Надежда Викторовна налила Белке из графина стакан воды и, лишь после того как та выпила, продолжила расспросы.
– Как ты относишься к КВП, Лена? Что там в комиссии – мусорши, мильтовки или как?
– А, что КВП, – Белка замахала руками. – Здесь все это д-детский сад.
– А там? Ты была на «взрослой», знаешь?
Воспитанница опустила глаза.
– Знаю, по р-рассказам.
В воспитательской зависла пауза. Кому-то нужно было ее нарушить.
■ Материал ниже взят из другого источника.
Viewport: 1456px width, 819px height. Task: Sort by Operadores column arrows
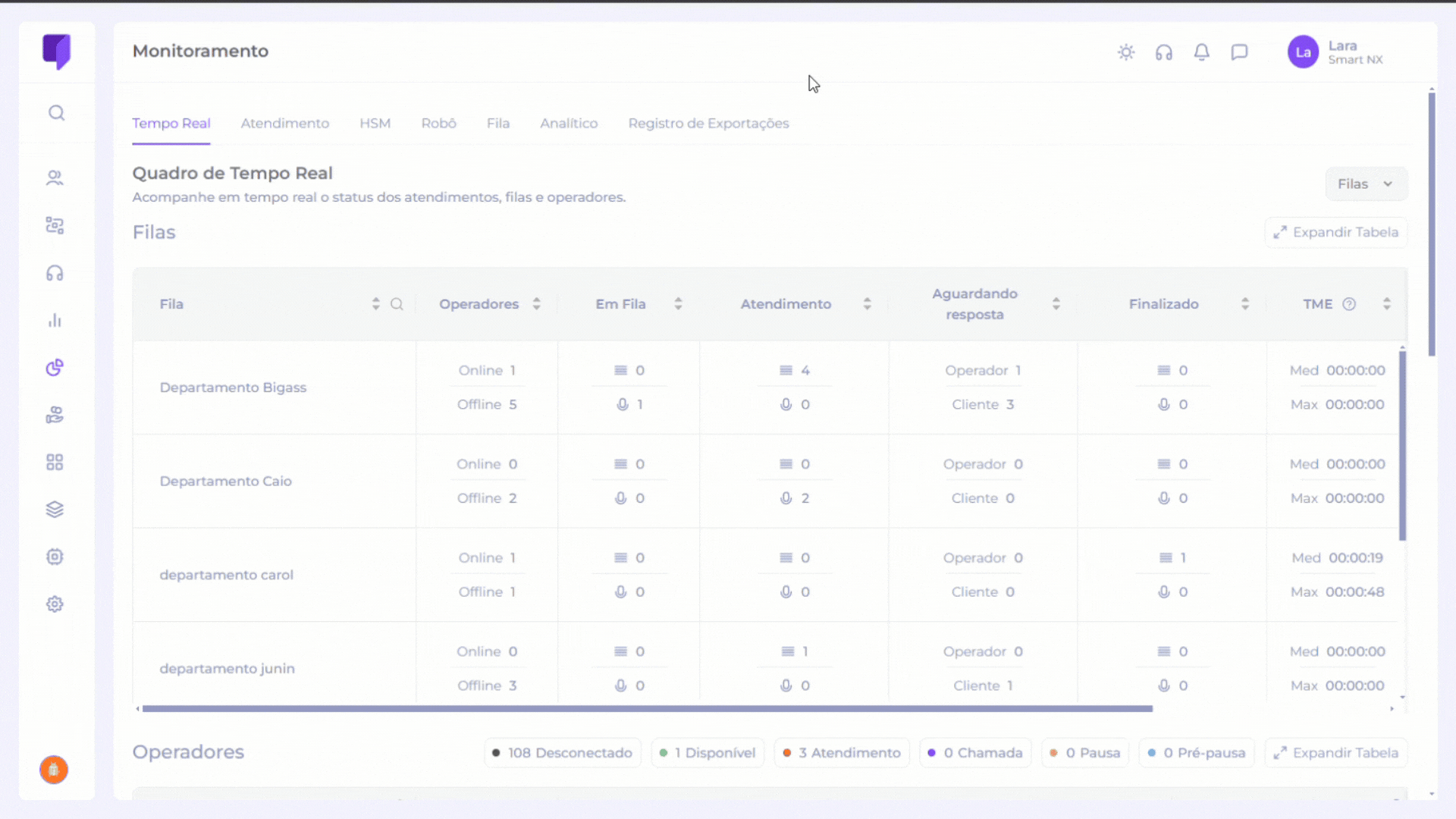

– Может, вас помирить с Ольгой? – спрашиваю у Белки. – Пригласим ее, и здесь вот, – очерчиваю рукой полукруг, – вчетвером и поговорим.
Лицо воспитанницы вмиг залило краской.
– Нет, никогда! Не п-представляю этого...
Когда дверь за Белкой закрылась, Заря подняла на меня уставшие глаза.
– Нужно докладывать замполиту. Какое наказание предлагаете для Беловой?
– Никакого.
– Почему так?
– Если бы Белова спрашивала о наказании, – пытаюсь я наиболее полно обосновать свою позицию, – если бы она начала выяснять, не повлияет ли этот случай на ее УДО, тогда другое дело, а так мое мнение однозначно: без наказания.
Надежда Викторовна сняла трубку и доложила замполиту о результатах проведенного разбирательства, передала мнение о ненаказании зачинщицы ночной драки. Свое решение Александра Афанасьевна сообщила не сразу. Обдумывала минут несколько, наконец сказала:
– Предложение Владимира Ивановича принято – наказывать Белову не будем...
4
Сумерки уже окончательно сгустились. Включены мощные прожектора на вышках. Зорче всматриваются в полоску земли вдоль охраняемого периметра часовые. Только воспитанницам, танцующим на плацу под музыку «Машины времени», нет до этого дела: ко всему привыкли, не замечают...
Я долго стоял у арки, разделяющей жилую и производственную зоны, наблюдал за девчатами. Подошел спортинструктор лейтенант Бастанжиев, остановился рядом.